Occult micro-metastatic disease is common in PDAC, often undetected by current radiology techniques. Case. (A) At the time of diagnosis, a CT found 37 mm pancreatic head tumor (yellow arrows) contacting > 50% with the superior mesenteric vein (white arrow) with no liver metastasis (B) and classified as a resectable stage T3 N0 M0. In a CT performed just 4 weeks after the basal one, the pancreatic mass was stable (yellow arrows) (C), but liver metastases were found (red arrow) (D), the tumor re-staged as a T3 N0 M1, and the tumor surgical excision was not indicated anymore.

Figure 3

Local inflammatory and fibrotic changes at the surgical site and treatment response evaluation are diagnostics challenge for radiologists. (A–D) A case of local inflammatory and fibrotic changes at the surgical site are a diagnostic challenge for radiologists.
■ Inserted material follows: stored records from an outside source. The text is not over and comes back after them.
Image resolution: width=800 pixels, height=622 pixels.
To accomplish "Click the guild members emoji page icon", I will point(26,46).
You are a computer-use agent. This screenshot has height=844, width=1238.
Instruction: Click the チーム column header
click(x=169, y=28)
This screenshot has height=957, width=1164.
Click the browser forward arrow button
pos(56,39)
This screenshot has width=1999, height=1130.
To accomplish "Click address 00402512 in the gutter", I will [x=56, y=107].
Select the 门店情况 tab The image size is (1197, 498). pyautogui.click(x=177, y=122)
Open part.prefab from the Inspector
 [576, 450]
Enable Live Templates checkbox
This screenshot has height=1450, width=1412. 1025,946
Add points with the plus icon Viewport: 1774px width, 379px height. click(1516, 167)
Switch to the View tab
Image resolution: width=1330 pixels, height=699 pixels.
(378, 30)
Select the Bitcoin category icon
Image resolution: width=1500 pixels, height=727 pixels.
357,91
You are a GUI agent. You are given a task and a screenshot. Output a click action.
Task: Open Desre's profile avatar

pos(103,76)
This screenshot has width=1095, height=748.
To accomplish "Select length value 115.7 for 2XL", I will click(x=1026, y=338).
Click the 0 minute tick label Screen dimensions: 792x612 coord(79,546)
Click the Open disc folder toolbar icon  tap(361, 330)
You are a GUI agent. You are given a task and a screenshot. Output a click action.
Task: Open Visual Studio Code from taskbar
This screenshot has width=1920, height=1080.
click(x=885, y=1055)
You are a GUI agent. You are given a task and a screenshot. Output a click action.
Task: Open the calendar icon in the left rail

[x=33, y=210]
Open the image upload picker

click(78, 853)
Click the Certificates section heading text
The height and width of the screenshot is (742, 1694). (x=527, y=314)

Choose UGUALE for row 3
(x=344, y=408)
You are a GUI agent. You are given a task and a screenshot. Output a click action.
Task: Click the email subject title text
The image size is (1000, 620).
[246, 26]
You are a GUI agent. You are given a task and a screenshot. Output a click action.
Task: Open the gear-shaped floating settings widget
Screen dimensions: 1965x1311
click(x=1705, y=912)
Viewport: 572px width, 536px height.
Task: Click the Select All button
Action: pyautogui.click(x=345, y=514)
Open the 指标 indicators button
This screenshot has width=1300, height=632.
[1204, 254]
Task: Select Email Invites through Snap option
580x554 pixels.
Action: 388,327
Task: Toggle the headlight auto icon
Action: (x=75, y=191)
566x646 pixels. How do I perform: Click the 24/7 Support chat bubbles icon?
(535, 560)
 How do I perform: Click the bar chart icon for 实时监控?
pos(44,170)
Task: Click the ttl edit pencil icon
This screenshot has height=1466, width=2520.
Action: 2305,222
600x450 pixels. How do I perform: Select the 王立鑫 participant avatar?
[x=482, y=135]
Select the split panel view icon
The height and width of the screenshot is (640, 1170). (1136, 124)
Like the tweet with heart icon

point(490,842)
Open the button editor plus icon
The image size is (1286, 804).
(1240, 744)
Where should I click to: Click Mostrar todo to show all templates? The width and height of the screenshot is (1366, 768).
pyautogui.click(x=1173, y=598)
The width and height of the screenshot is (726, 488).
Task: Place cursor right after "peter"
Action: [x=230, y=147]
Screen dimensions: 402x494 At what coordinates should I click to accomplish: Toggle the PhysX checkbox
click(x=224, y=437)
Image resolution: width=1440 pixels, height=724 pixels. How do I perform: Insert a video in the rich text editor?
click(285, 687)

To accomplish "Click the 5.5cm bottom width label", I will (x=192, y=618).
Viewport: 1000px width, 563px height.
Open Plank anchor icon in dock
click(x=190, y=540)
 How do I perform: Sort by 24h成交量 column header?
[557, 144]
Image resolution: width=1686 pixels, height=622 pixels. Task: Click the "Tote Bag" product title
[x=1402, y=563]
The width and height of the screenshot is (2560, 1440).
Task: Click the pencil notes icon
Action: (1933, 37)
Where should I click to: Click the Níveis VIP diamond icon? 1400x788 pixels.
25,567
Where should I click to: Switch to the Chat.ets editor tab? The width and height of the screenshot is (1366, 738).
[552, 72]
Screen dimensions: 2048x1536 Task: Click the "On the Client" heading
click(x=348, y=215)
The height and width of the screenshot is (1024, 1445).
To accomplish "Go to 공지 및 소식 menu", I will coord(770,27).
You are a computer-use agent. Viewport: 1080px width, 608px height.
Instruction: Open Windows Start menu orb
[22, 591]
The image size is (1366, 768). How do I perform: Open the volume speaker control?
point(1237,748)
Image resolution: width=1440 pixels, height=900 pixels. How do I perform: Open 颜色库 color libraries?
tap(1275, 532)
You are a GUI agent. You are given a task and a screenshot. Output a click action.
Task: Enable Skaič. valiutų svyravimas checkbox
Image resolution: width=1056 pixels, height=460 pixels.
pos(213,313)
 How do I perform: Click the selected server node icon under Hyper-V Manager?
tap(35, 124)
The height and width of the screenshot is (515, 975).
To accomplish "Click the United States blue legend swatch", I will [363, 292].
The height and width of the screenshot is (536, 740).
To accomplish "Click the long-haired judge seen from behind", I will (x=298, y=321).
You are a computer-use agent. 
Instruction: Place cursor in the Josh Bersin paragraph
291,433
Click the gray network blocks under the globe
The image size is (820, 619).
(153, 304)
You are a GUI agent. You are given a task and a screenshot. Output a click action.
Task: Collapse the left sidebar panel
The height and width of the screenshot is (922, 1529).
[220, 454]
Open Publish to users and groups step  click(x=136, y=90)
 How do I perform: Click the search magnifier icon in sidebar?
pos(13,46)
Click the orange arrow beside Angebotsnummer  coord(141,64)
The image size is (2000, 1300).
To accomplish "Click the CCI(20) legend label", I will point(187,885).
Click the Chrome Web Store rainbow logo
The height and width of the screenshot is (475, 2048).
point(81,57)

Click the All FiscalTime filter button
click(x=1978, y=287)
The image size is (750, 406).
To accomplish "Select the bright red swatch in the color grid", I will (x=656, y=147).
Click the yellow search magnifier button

A PDAC was suspected because of a bile duct stricture (A) (yellow arrow). The tumor was surgically resected; the pathology report showed a stage I cancer, pT1c pN0 M0 R1 (retroperitoneal margin was microscopically affected). Findings in a CT performed two months after surgery required a differential diagnosis between benign fibrotic tissue at the surgical site and a retroperitoneal tumor relapse (red arrows). The increasing tissue size (red arrows) in a consecutive 1-month later performed CT (C) and the moderately high 3.67 SUVmax found in an [¹⁸F]FDG PET–CT (D) finally made the diagnosis of relapsed PDAC, and a palliative combination chemotherapy regimen was initiated. (E,F) [¹⁸F]FDG PET PDAC treatment response evaluation. (E) PDAC relapsed at the surgery site (15 mm, 5.73 SUVmax) (red arrow) and metastatic lymph node in the superior mesenteric vein area (10 mm, 4.0 SUVmax) (white arrow). (F) Early complete metabolic response after two cycles of chemotherapy.

Figure 4

Representation of the three main components of immuno-PET techniques: target, antibodies, and radionuclides. Abbreviations: Ab-Antibody; Fab-Fragment antigen-binding; F(ab’)₂-Fab dimer; scFv- single-chain variable fragment; Nb-Nanobody, ¹⁸F-fluorine; ⁴⁴Sc-scandium; ⁵²Mn-manganese; ⁶⁴Cu-copper; ⁶⁸Ga-gallium; ⁷⁶Br-bromine; ⁸⁶Y-yttrium; ⁸⁹Zr-zirconium; ¹²⁴I-iodine [66,67]. Image generated with BioRender.

Figure 5

ImmunoPET–CT of MT1-MMP metalloproteinase in a preclinical model of PDAC. (A) Coronal, (B) axial, and (C) sagittal views of fused Immuno-PET and CT images of an orthotopic pancreatic patient-derived xenograft mouse. White arrows indicate tumor location. The imaging probe used was [⁸⁹Zr]Zr-DFO-LEM2/15, a mAb developed against the MT1-MMP metalloproteinase [107]. Owing to the central role that this metalloproteinase plays in collagen-induced gemcitabine resistance, this probe could be used for the early prediction of resistance to gemcitabine in metastatic PDAC patients.